## Work required
Start at the line containing "This screenshot has height=772, width=1273." and transcribe every line exactly through the end of the records below, and only those lines.

Dataset entries
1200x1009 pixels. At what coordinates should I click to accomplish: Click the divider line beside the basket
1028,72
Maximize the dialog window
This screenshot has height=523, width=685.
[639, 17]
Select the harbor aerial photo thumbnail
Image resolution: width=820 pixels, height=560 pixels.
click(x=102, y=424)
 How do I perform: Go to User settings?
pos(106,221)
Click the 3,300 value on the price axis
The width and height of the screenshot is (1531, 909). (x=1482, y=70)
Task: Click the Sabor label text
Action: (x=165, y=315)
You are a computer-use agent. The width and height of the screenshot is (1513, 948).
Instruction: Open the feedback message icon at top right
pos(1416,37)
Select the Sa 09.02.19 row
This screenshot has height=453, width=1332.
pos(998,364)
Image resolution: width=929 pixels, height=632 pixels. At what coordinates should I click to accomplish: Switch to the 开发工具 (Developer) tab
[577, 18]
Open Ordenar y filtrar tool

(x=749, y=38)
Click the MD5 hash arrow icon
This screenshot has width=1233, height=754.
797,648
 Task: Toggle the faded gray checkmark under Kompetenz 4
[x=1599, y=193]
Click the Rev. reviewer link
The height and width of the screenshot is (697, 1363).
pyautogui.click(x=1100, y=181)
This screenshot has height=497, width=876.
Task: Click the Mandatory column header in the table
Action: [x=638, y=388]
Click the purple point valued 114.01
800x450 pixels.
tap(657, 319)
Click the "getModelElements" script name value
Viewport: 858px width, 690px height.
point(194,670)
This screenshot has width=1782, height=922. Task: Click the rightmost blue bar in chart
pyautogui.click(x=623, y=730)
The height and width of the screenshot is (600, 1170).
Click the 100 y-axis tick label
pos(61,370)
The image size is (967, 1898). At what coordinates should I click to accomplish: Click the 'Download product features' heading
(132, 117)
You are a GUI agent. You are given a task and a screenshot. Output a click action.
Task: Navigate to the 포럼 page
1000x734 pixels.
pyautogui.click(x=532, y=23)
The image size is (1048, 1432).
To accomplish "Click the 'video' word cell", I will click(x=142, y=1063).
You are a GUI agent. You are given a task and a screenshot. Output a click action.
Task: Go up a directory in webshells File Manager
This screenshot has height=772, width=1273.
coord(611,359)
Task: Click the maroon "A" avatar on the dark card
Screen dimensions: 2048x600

## Result
This screenshot has height=772, width=1273.
coord(611,359)
Task: Click the maroon "A" avatar on the dark card
Screen dimensions: 2048x600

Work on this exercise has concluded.